You do need to choose carefully, though, as some coloured foliage can be prone to scorching in hot, sunny places, and some coloured foliage will perform poorly in low-light situations.
However, with a bit of research or some qualified advice, you should get a strong-growing, hardy plant that will thrive in your garden.
Loropetalum plum gorgeous is a great example of rich dark burgundy foliage with the bonus of striking pink spider-type flowers gracing the plant a couple of times a year. Plum gorgeous will grow to about 1m to 1.5m high and has a spread of about 1.5m to 2m. It grows in full sun to part shade, but as the sunlight diminishes the plants do tend to stretch a bit more as they look for light.

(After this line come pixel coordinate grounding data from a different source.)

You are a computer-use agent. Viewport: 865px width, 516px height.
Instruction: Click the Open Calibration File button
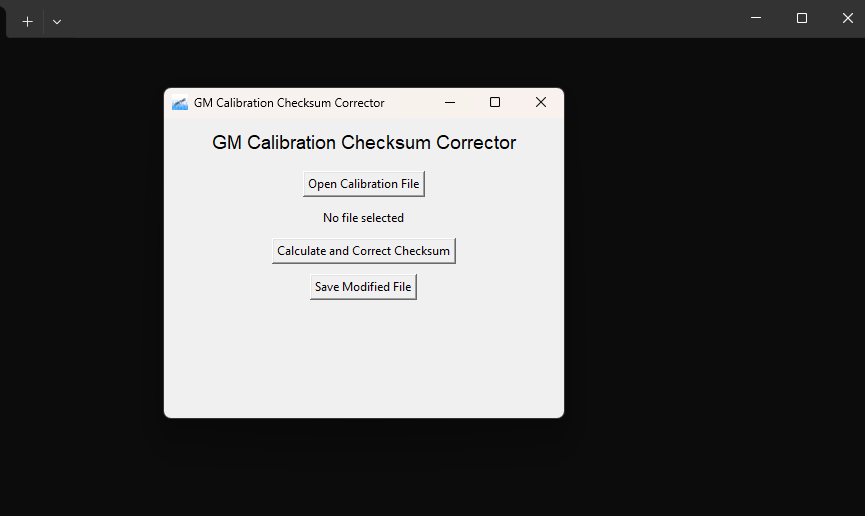coord(363,184)
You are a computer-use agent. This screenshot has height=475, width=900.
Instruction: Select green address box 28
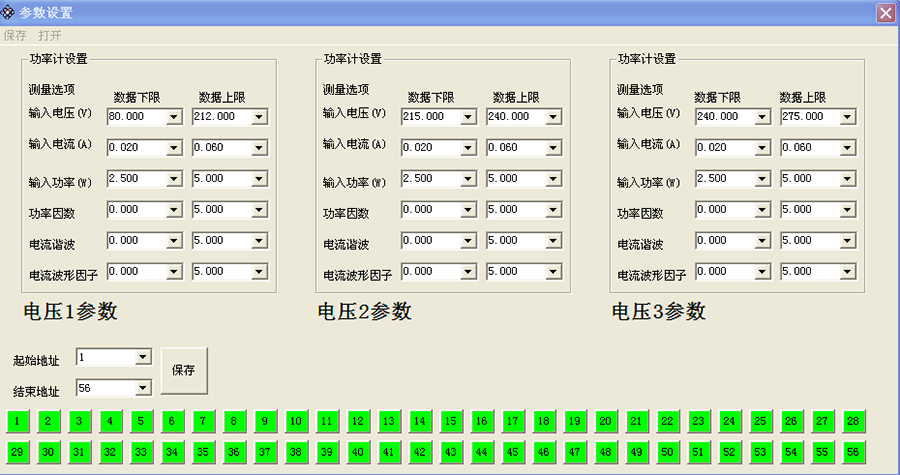tap(854, 421)
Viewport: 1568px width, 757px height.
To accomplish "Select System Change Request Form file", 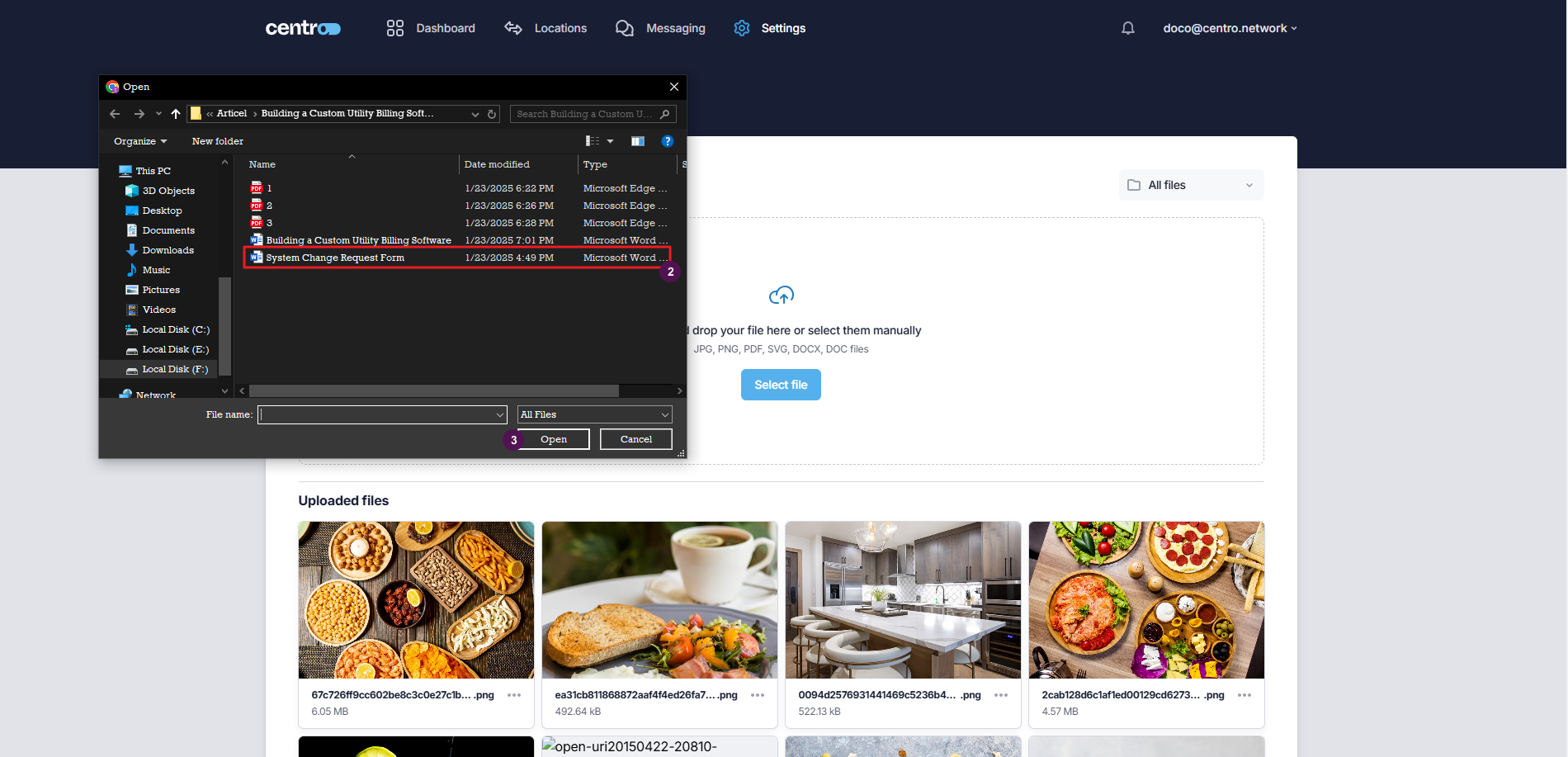I will [x=335, y=258].
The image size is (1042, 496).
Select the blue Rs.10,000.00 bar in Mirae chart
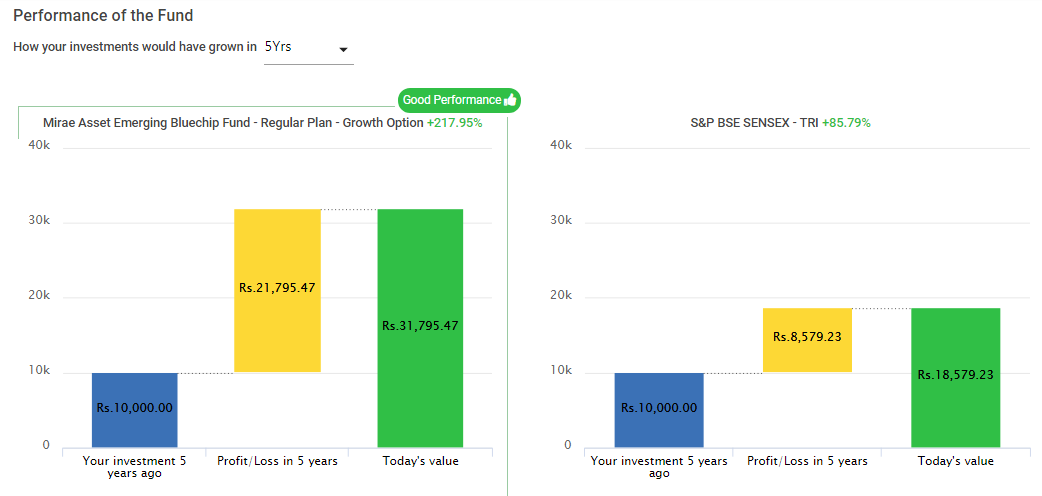[x=135, y=409]
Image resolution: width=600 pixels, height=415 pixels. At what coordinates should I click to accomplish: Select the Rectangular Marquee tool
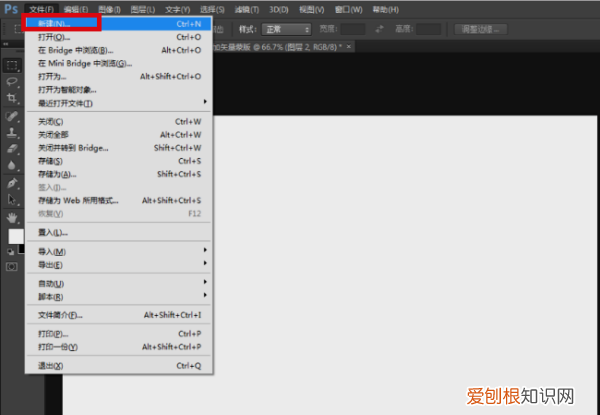coord(13,64)

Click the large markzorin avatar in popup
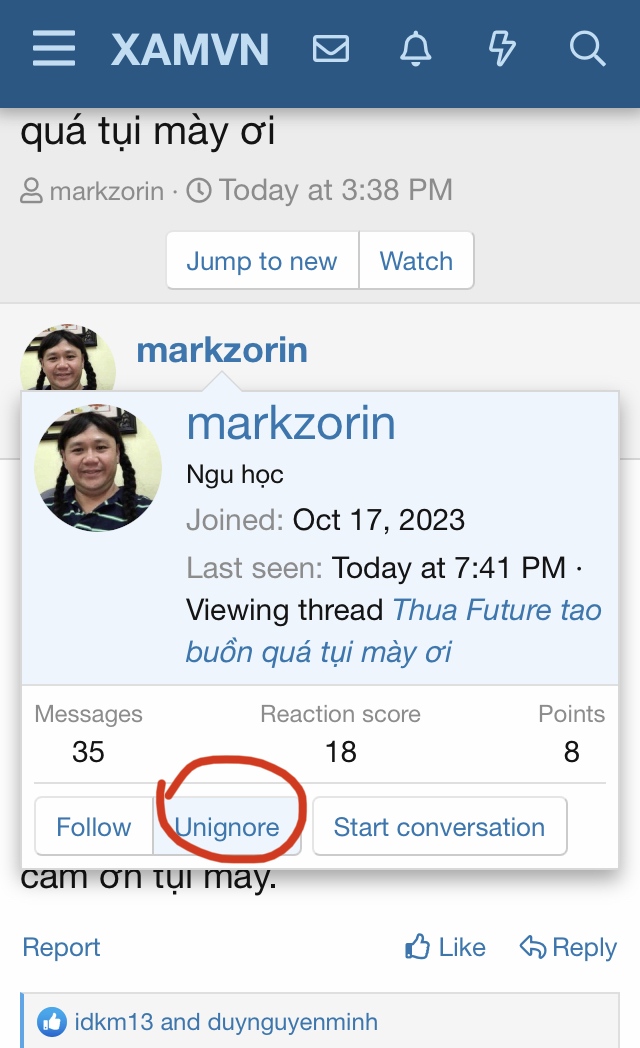pos(98,468)
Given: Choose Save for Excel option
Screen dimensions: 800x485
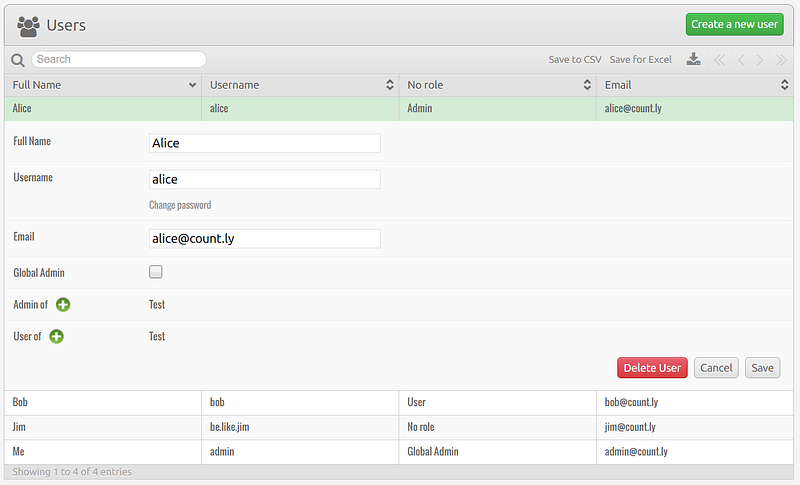Looking at the screenshot, I should [640, 60].
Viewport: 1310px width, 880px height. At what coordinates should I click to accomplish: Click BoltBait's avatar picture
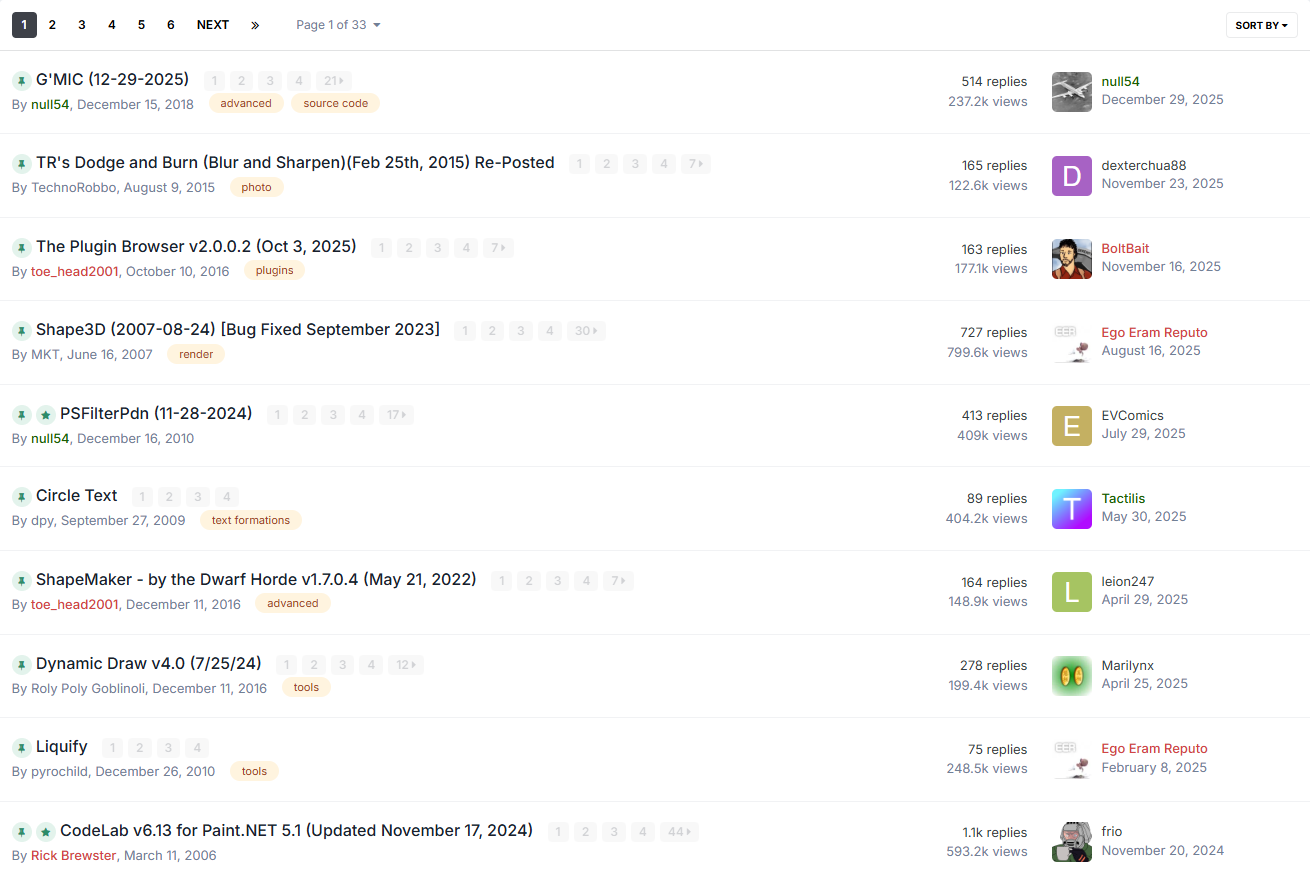point(1071,259)
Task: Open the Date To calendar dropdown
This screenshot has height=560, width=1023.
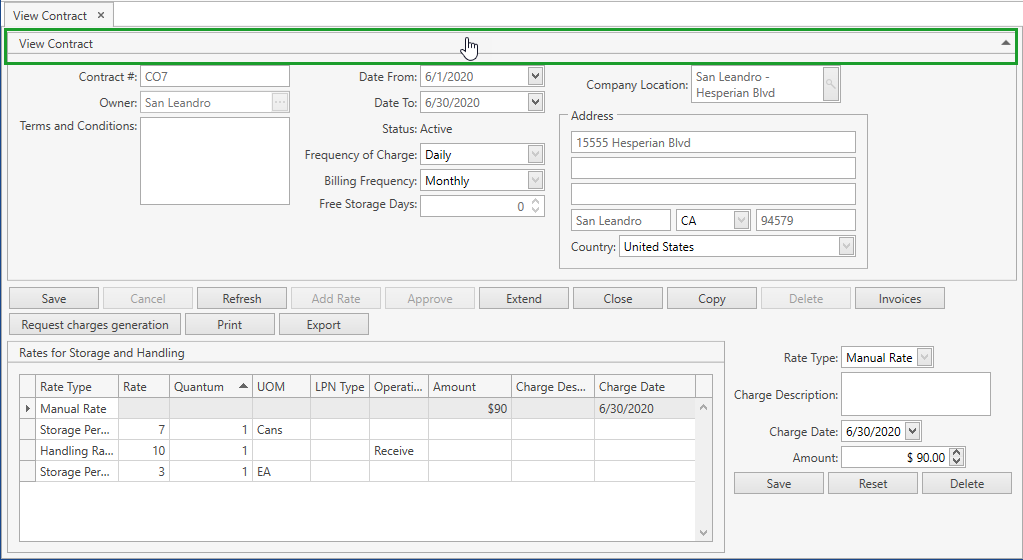Action: coord(535,102)
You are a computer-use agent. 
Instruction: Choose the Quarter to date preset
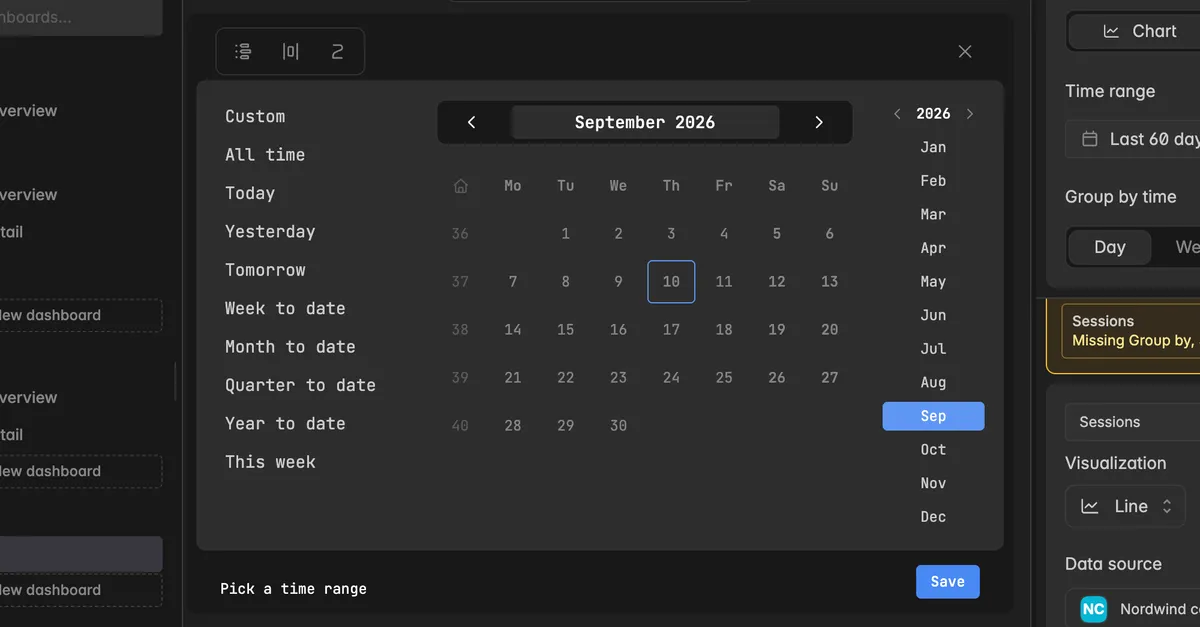300,385
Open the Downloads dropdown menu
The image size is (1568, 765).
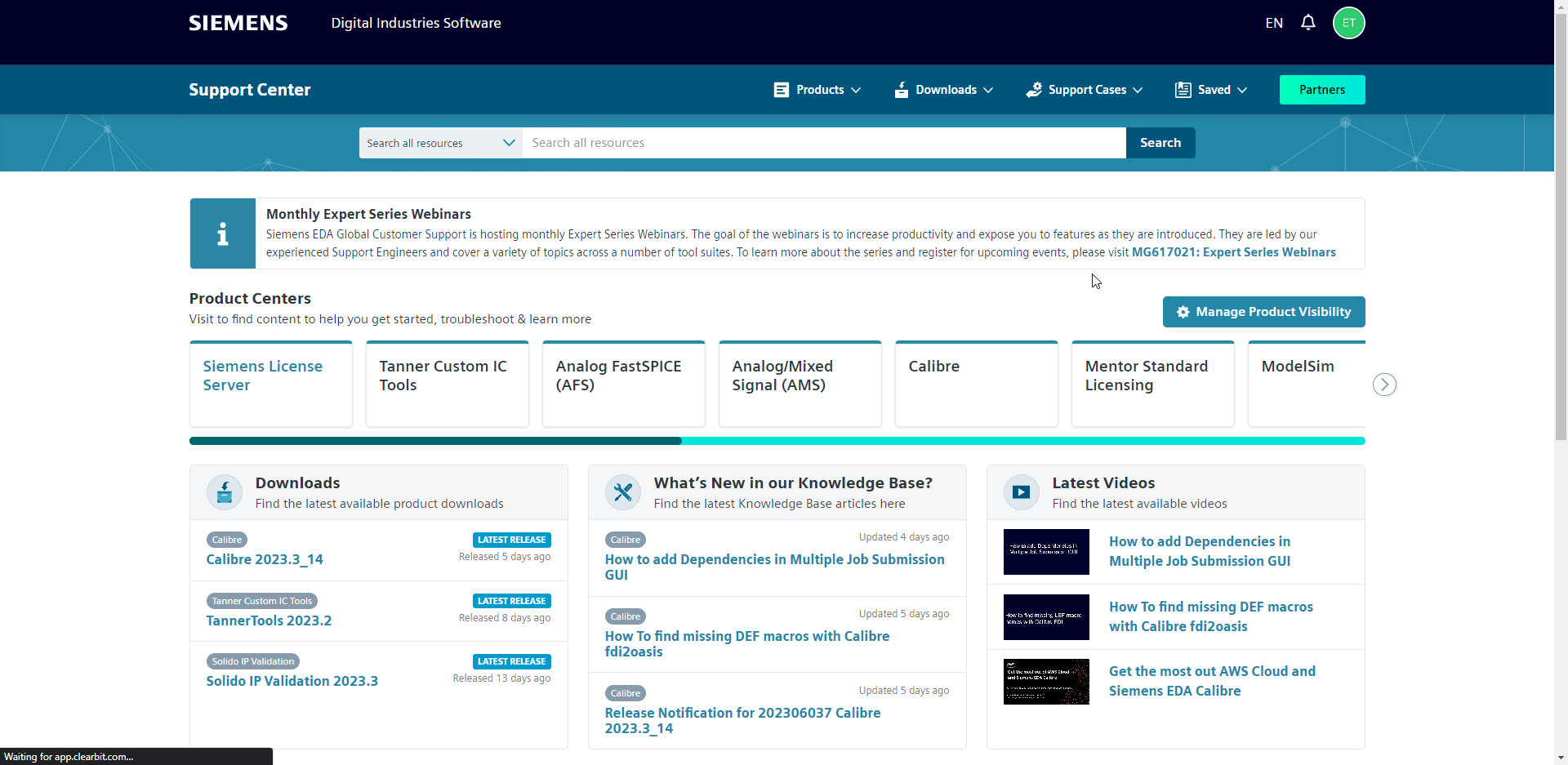pyautogui.click(x=944, y=90)
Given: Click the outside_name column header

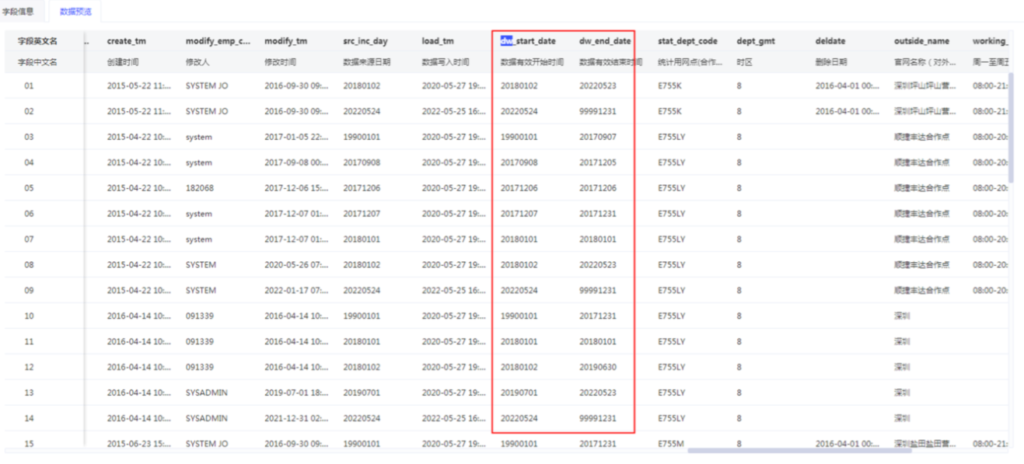Looking at the screenshot, I should (921, 41).
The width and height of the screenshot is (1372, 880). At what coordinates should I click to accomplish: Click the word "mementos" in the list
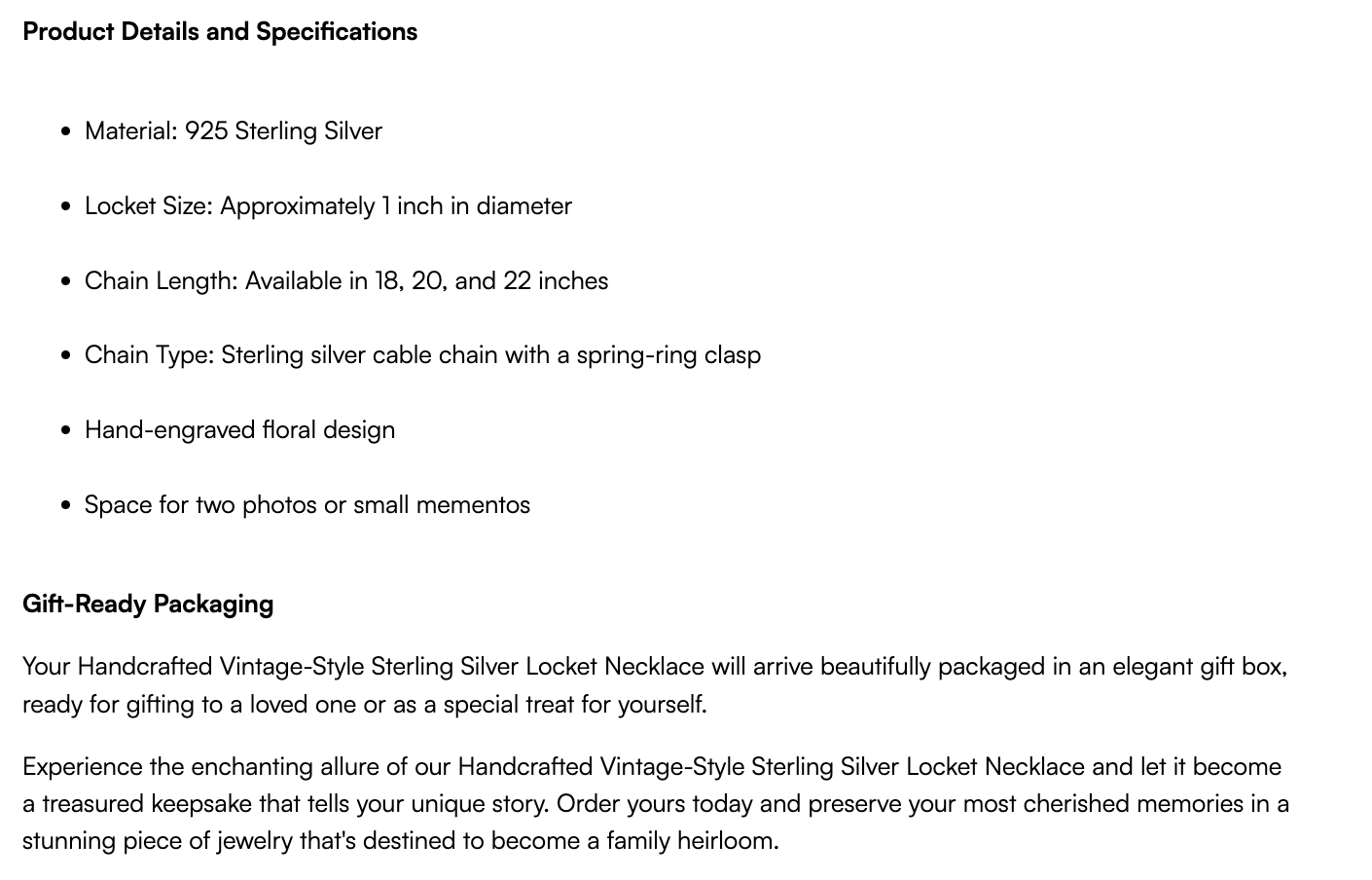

They have a natural weeping habit, with the foliage cascading over itself, giving it a soft appearance in the garden. Plum gorgeous can be used individually as feature foliage, especially against a lighter background or planted as a hedge, either clipped into a traditional shape or left as its informal flowing habit.
A good smaller version of this plant is loropetalum little china rudy, which has all the same characteristics but only grows to 1m high and 1.5m wide.
For lighter-coloured foliage, do consider using abelia kaleidoscope with its glossy, variegated bright yellow and green centred foliage. Growing to around 70cm high and 90cm wide, it has a tight, compact habit. This evergreen plant also puts on a stunning autumn display when its foliage turns into a tapestry of colour blending through fiery shades of yellow, orange and red.
Quick-growing and hardy abelia kaleidoscope prefers a sunny, drained place in the garden and responds well to a light trim over, which will give you another flush of colourful new growth.
Nandina ‘magical lemon lime’ is another one for lighter-coloured foliage plants and works well against the dark burgundy foliage of plum gorgeous. Nandina ‘magical lemon lime’ grows in a tight, compact habit to about 90cm high and wide in full sun to part shade. It requires no pruning to keep it in shape, making it extremely low maintenance. The new lemon-coloured new growth of nandina ‘lemon lime’ will fade through to a lime green as it ages, creating a delightful contrast of colour in itself.
These are just a few suggestions of plants we are currently featuring in stock, but other plants, like some of the Japanese maples, smoke bushes, native hop bushes, and forest pansy have beautiful contracting burgundy foliage.
Silver grey-coloured foliage plants like teucrium ‘silver and sapphires’, helichrysum ‘hi ho Silver’ or ‘icicles’, rhagodia ‘silver border’ or eremophila ‘silver ball’ are all well worth considering in your palette of colourful foliage.
Contrast: Green foliage plants can help add prominent colours in the garden.